BRIEF - Update the lines below by replacing every occurrence of "icon" with "symbol", keeping everything else unchanged, and omit the pictures from your answer.
────
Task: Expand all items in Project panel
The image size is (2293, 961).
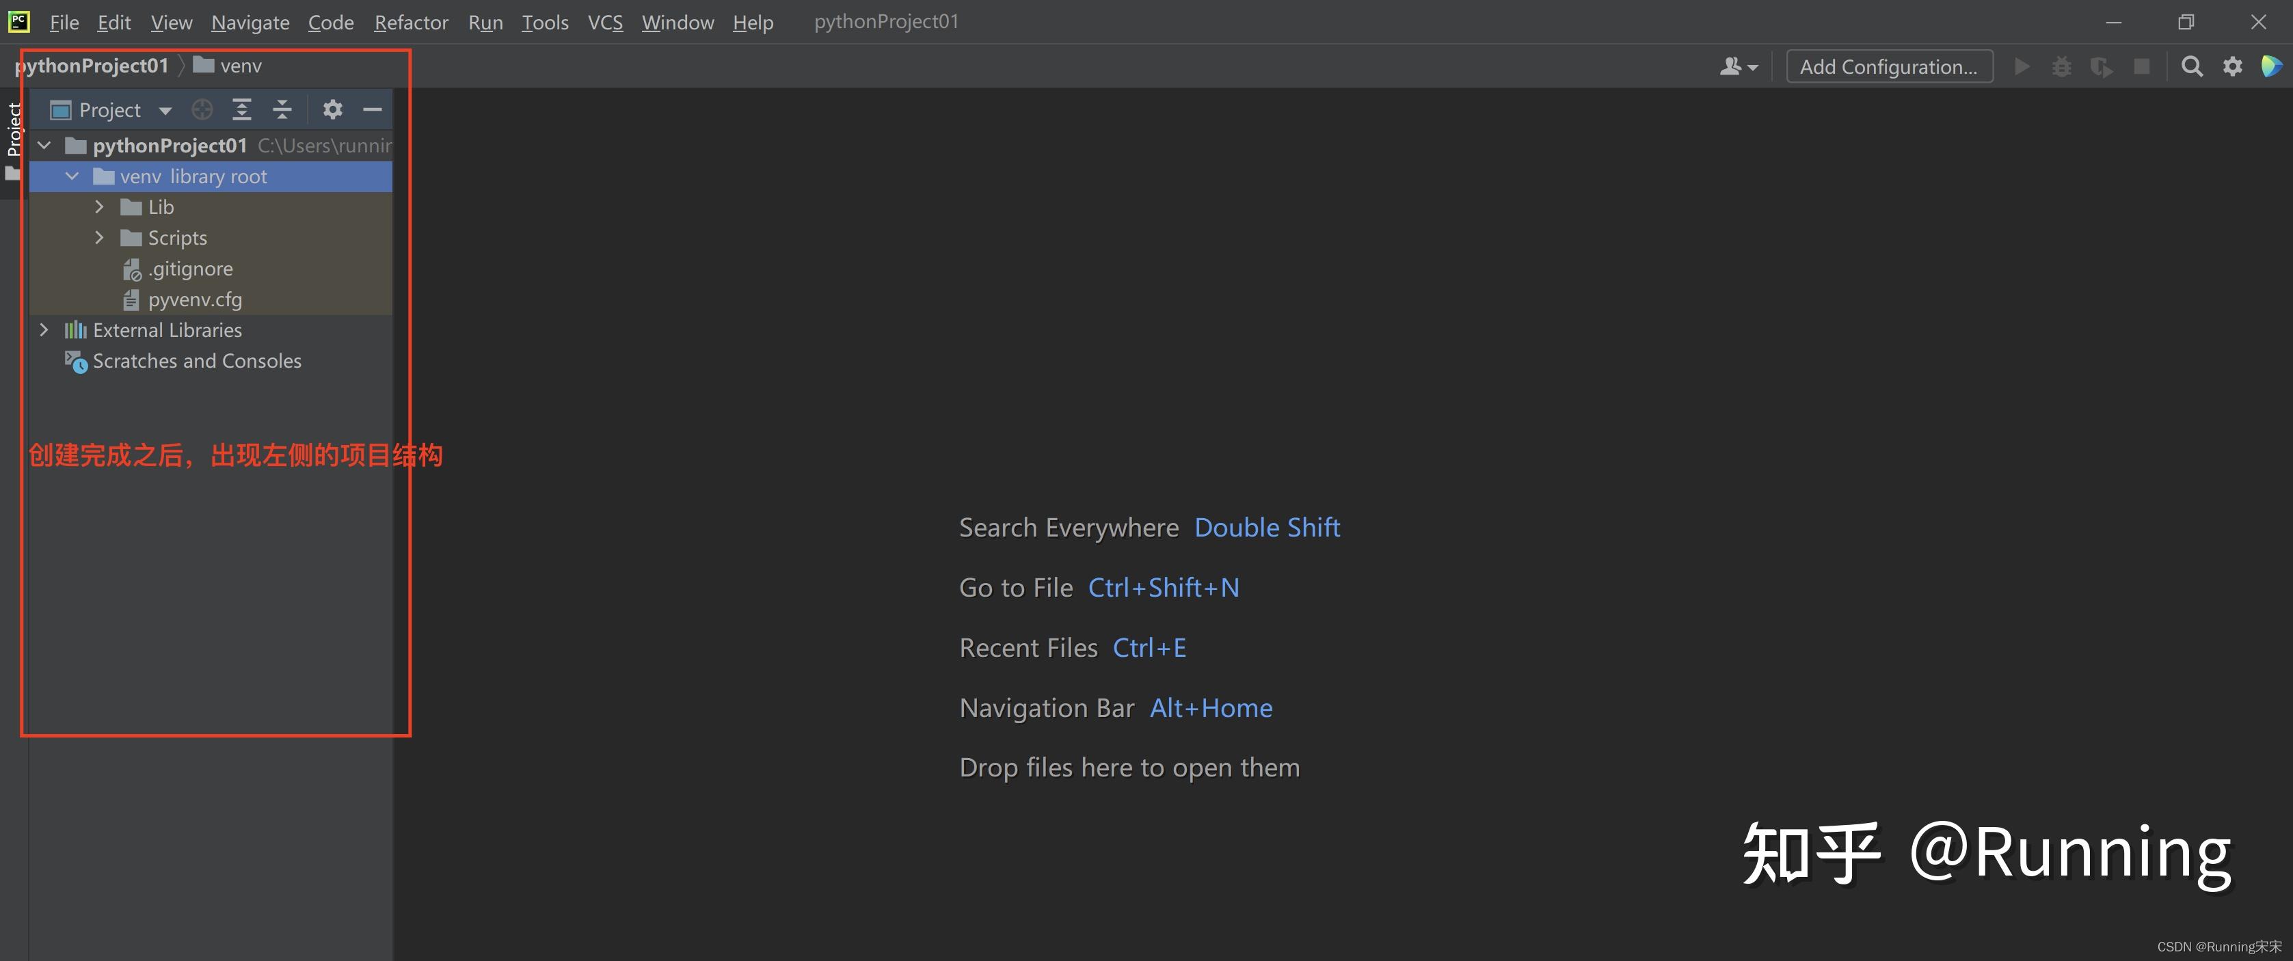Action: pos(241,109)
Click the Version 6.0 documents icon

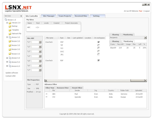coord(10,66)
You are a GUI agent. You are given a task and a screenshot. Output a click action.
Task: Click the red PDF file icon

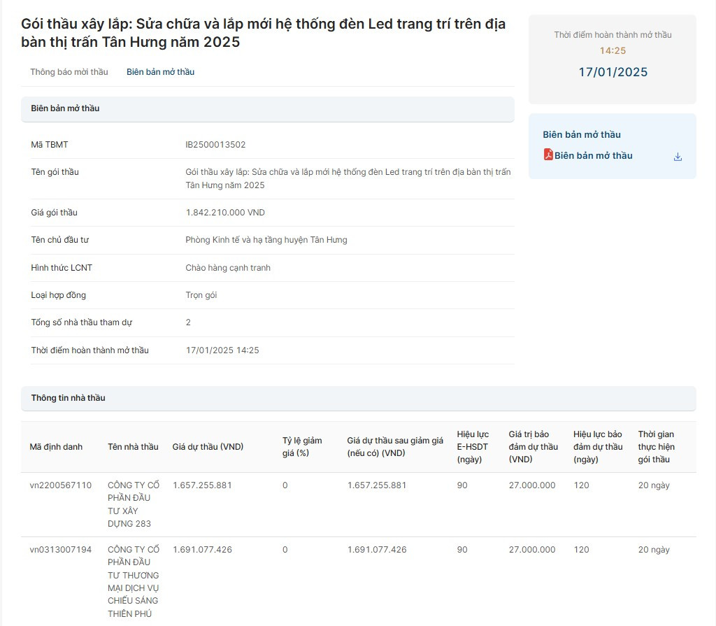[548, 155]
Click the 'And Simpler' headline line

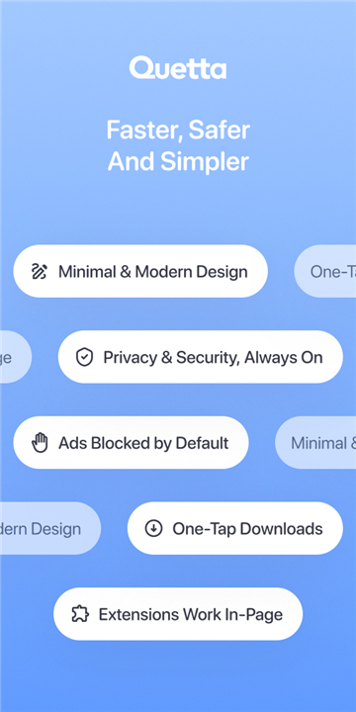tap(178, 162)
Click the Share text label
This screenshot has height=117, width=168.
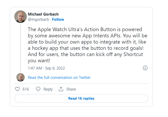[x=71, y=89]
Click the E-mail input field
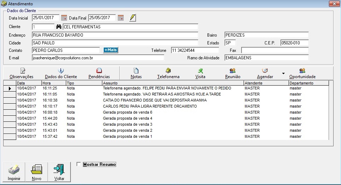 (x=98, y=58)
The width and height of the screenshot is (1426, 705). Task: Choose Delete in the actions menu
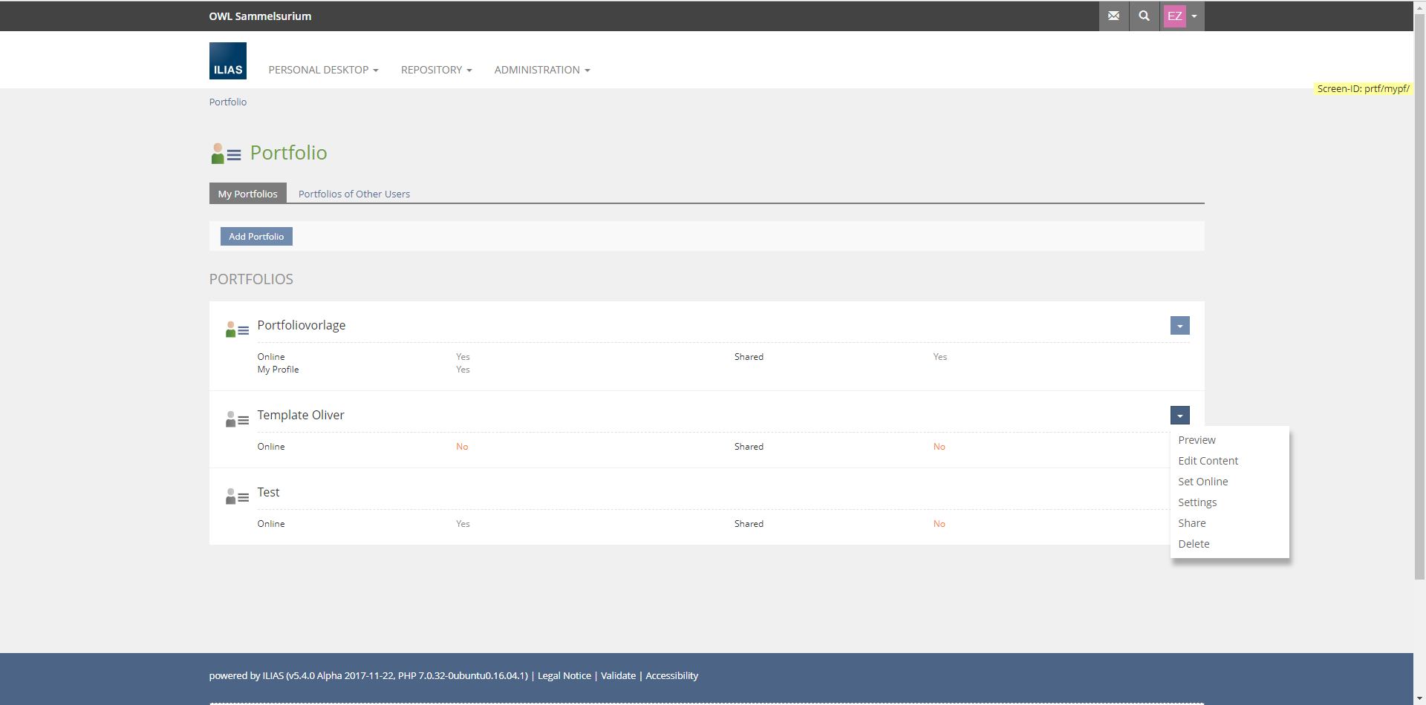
────
RESPONSE TO THE EXERCISE -
Task: Expand all items in Project panel
The image size is (2293, 961).
Action: pos(241,109)
Click the Version 6.0 documents symbol

coord(10,66)
You are a GUI agent. You are given a task and a screenshot. Output a click action.
Task: Click the red PDF file symbol

[548, 155]
Click the 'And Simpler' headline line

tap(178, 162)
Click the Share text label
This screenshot has height=117, width=168.
[x=71, y=89]
Click the E-mail input field
 (x=98, y=58)
The width and height of the screenshot is (1426, 705). Task: Choose Delete in the actions menu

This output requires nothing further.